*SOURCE RECORDS*
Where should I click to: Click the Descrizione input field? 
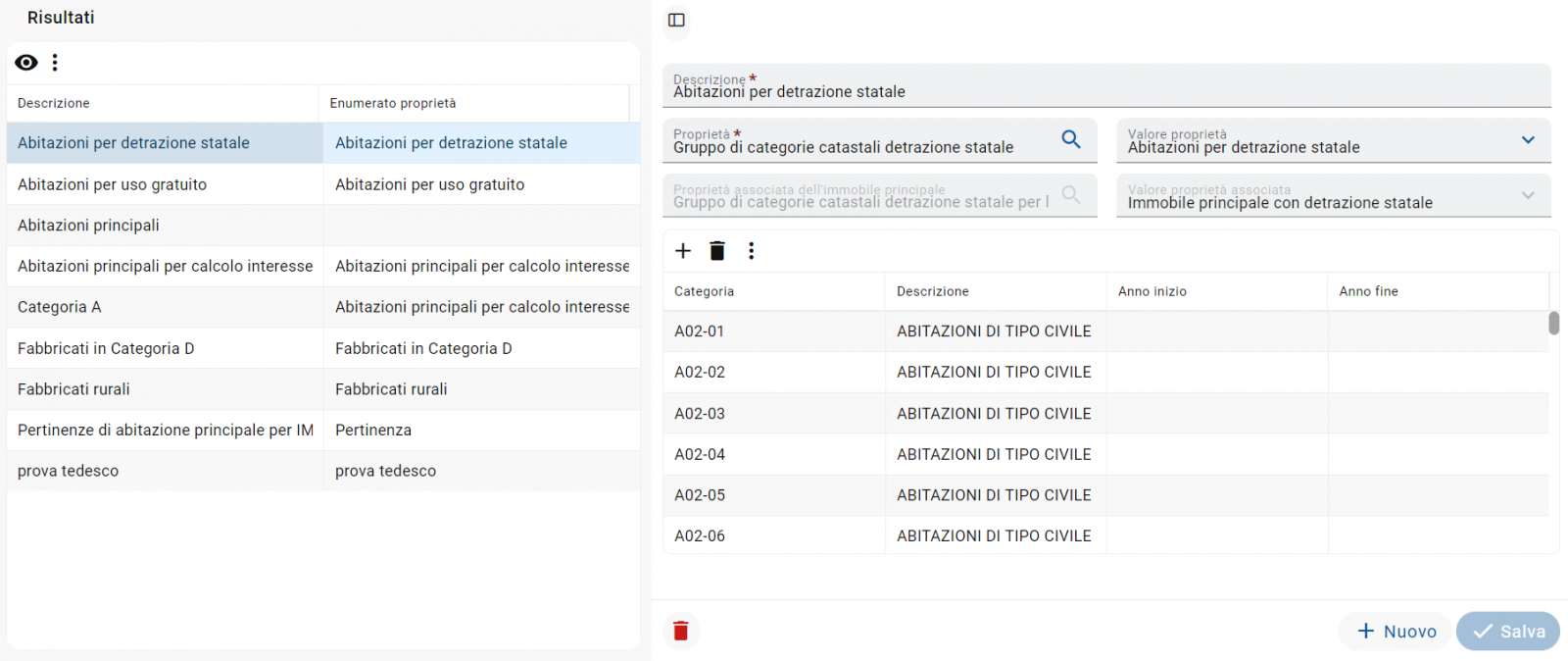click(1105, 91)
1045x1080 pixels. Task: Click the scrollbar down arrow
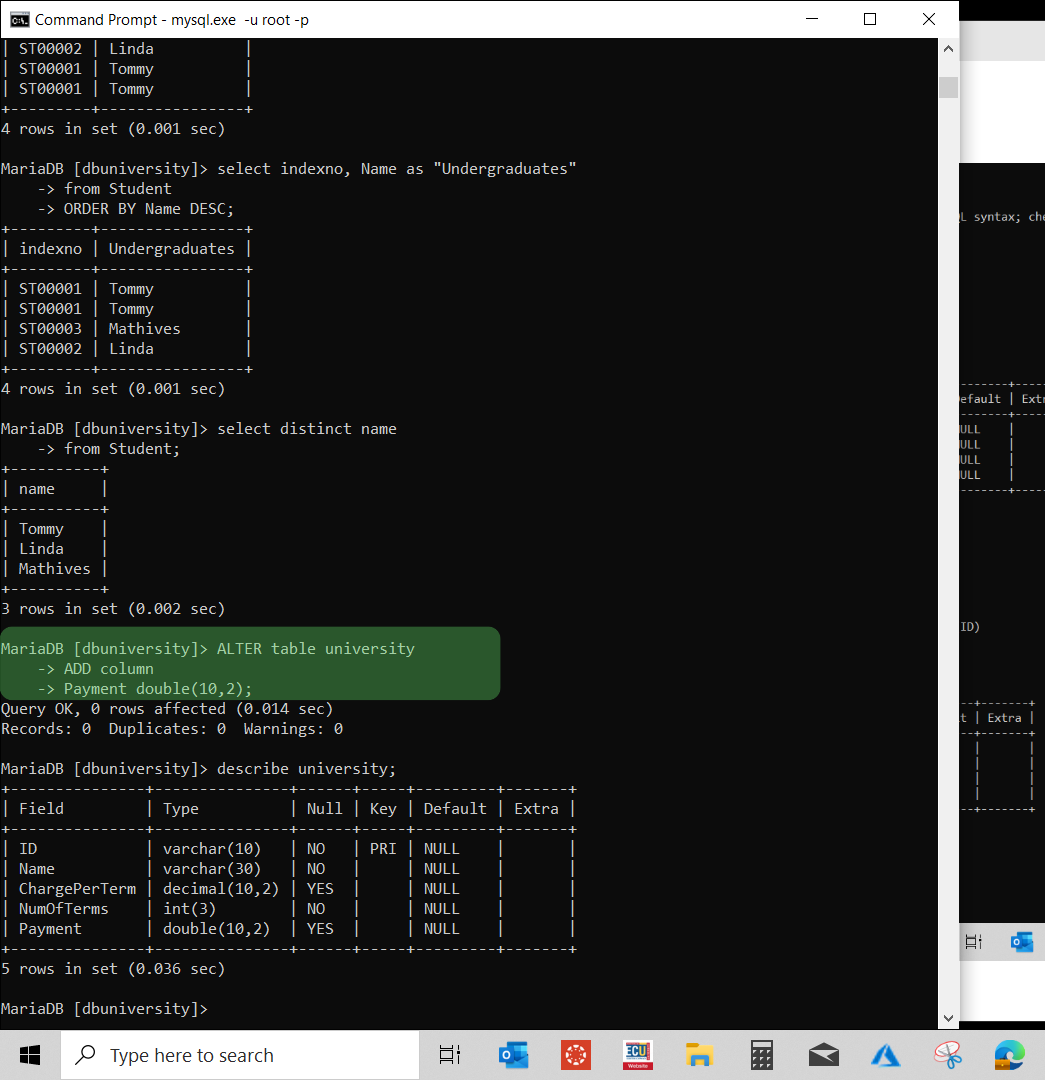947,1016
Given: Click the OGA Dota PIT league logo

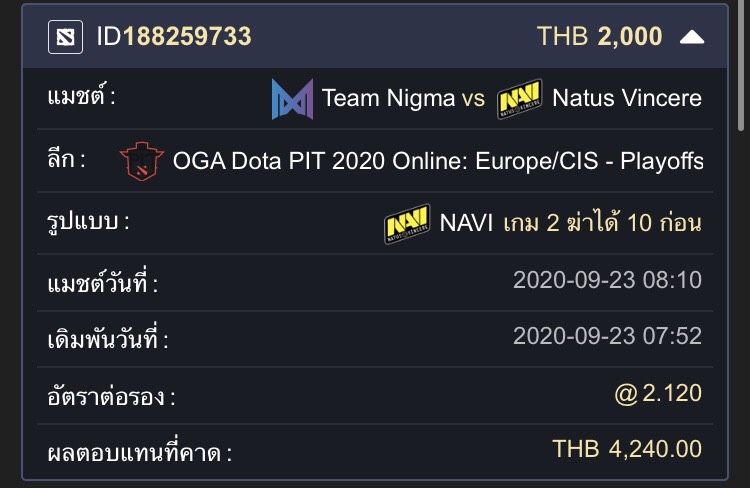Looking at the screenshot, I should [142, 161].
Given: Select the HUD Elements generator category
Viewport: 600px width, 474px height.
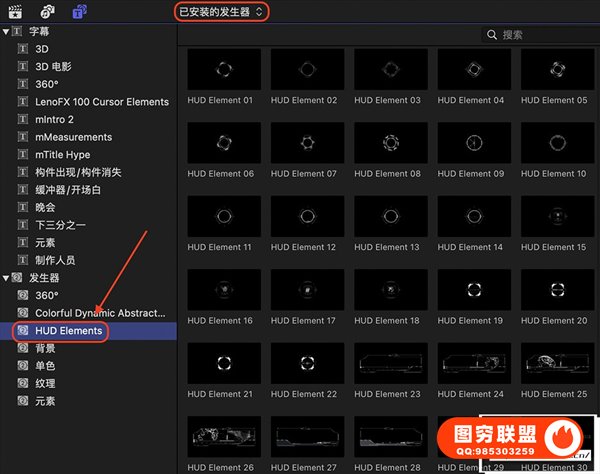Looking at the screenshot, I should pyautogui.click(x=68, y=331).
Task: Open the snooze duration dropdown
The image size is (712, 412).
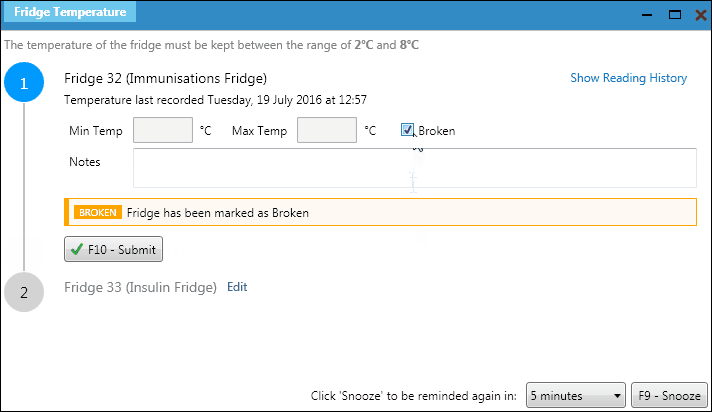Action: click(x=576, y=395)
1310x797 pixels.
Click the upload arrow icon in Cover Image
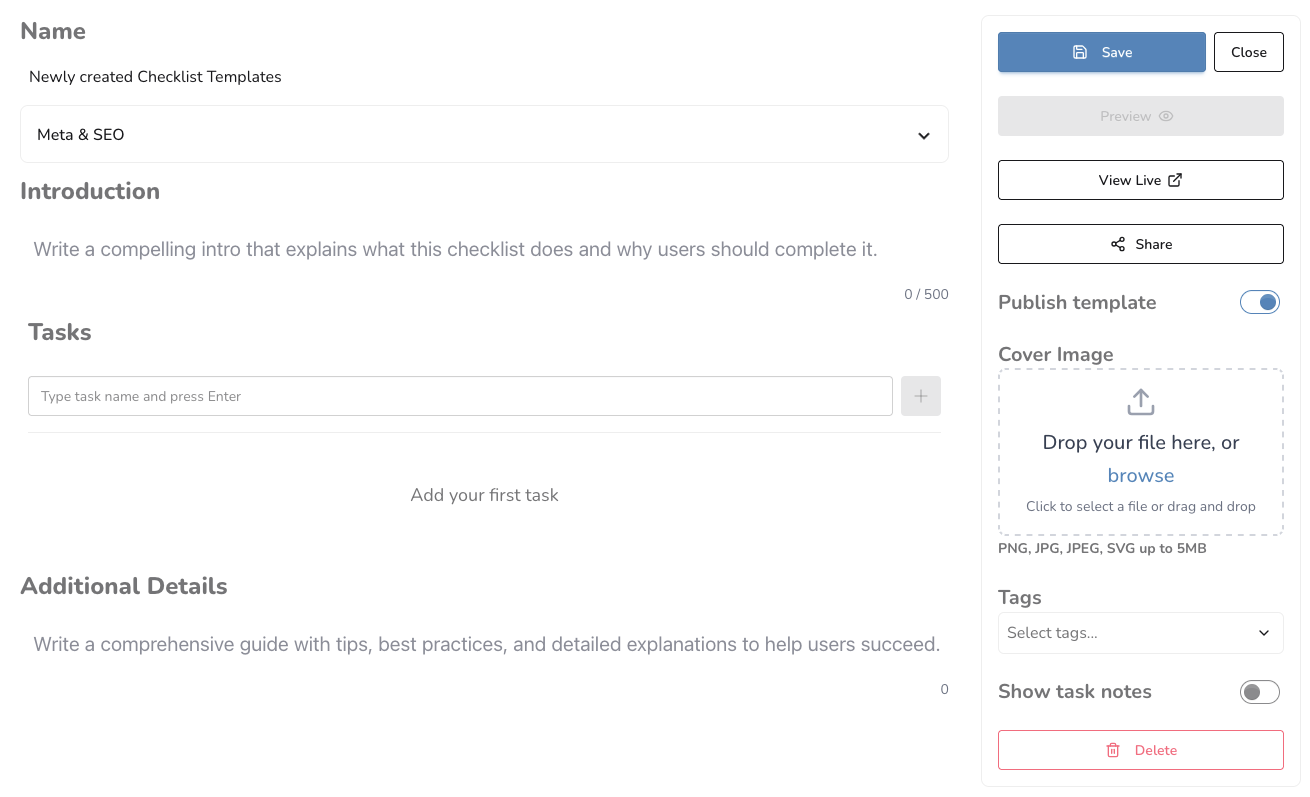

*TASK PROMPT*
Hand back every line of the material, exactly, without the pictures.

*RESPONSE AREA*
Where should I click to: Click the Descrizione input field? 
click(1105, 91)
1045x1080 pixels. Task: Click the scrollbar down arrow
947,1016
Given: Click the OGA Dota PIT league logo

Looking at the screenshot, I should [142, 161].
Given: Select the HUD Elements generator category
Viewport: 600px width, 474px height.
Looking at the screenshot, I should pyautogui.click(x=68, y=331).
Task: Open the snooze duration dropdown
The image size is (712, 412).
Action: click(x=576, y=395)
1310x797 pixels.
Click the upload arrow icon in Cover Image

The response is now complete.